CPU times: user 1min 28s, sys: 25 s, total: 1min 53s
Wall time: 1min 1s


In [7]:
tokenizer.save("./", "bert-wordpiece") # Save the files

['./bert-wordpiece-vocab.txt']

## Get data for Tokenizer

In [8]:
def read_file(filepath: Path = "Movie_Reviews.txt"):
    with Path(filepath).open("r") as f:
        movie_review_text:str = f.read()
        return movie_review_text

In [9]:
movie_review_text = read_file(filepath="Movie_Reviews.txt")
movie_review_text.__sizeof__(), len(movie_review_text)

(264133428, 132066677)

## From Official Huggingface docs

In [10]:
from tokenizers import BertWordPieceTokenizer
tokenizer = BertWordPieceTokenizer("bert-wordpiece-vocab.txt", lowercase=True)
output = tokenizer.encode("Hello, y'all!
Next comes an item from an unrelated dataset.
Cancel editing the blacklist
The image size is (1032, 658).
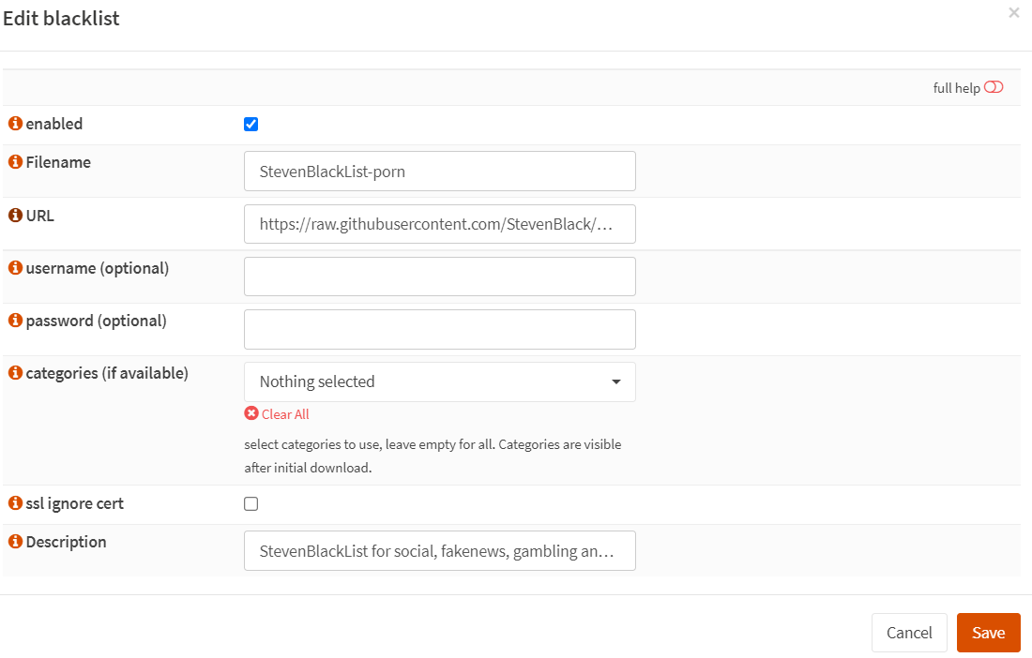(909, 633)
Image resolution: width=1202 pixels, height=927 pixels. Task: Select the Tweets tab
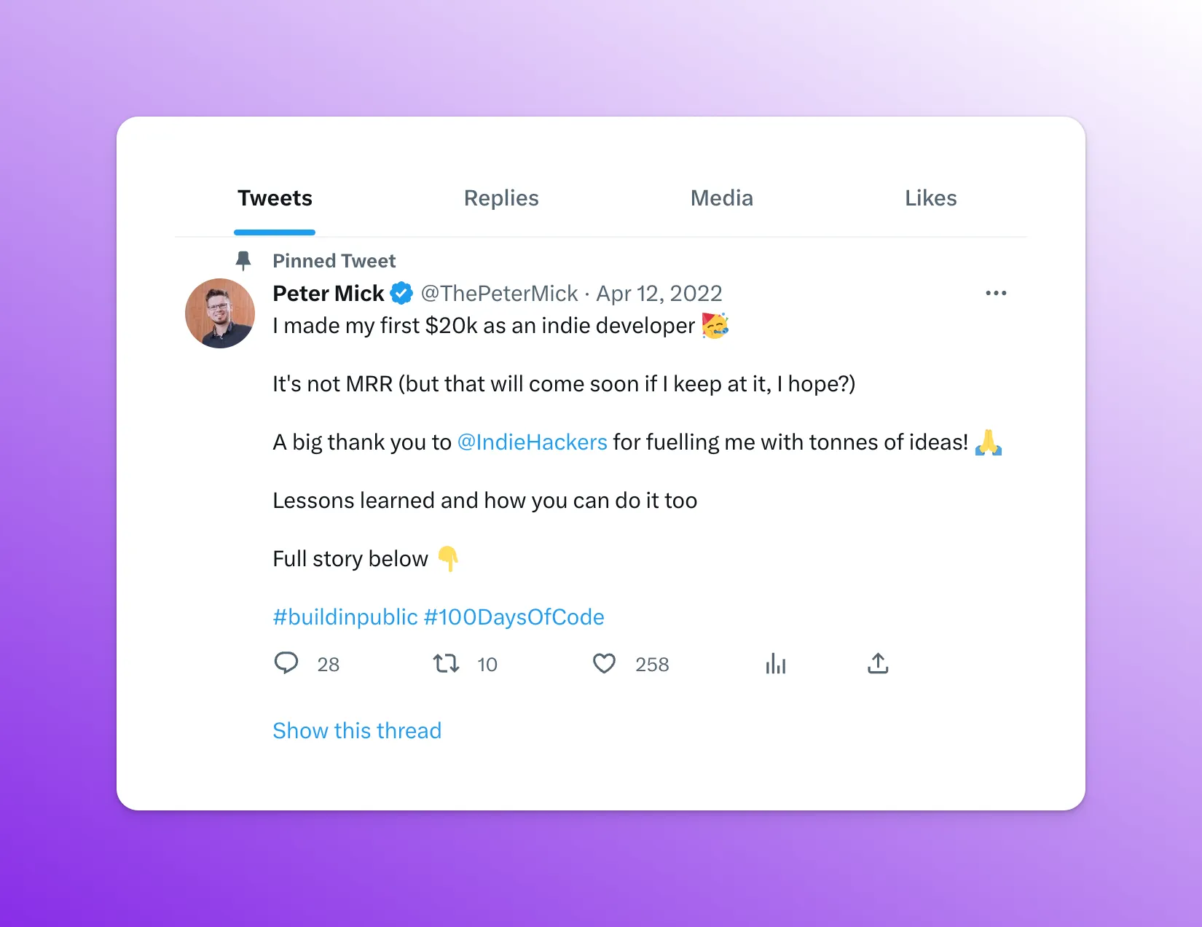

How are you 😁 ?")
print(output.tokens)

['[CLS]', 'hello', ',', 'y', "'", 'all', '!', 'how', 'are', 'you', '[UNK]', '?', '[SEP]']


## Run for Our Data

In [11]:
%%time
tokenizer = BertWordPieceTokenizer("bert-wordpiece-vocab.txt", lowercase=True)
output = tokenizer.encode(movie_review_text)

CPU times: user 1min 20s, sys: 16.4 s, total: 1min 36s
Wall time: 1min 36s


## Get Tokens

In [14]:
%time tokens = output.tokens

CPU times: user 7.89 s, sys: 1.39 s, total: 9.28 s
Wall time: 9.35 s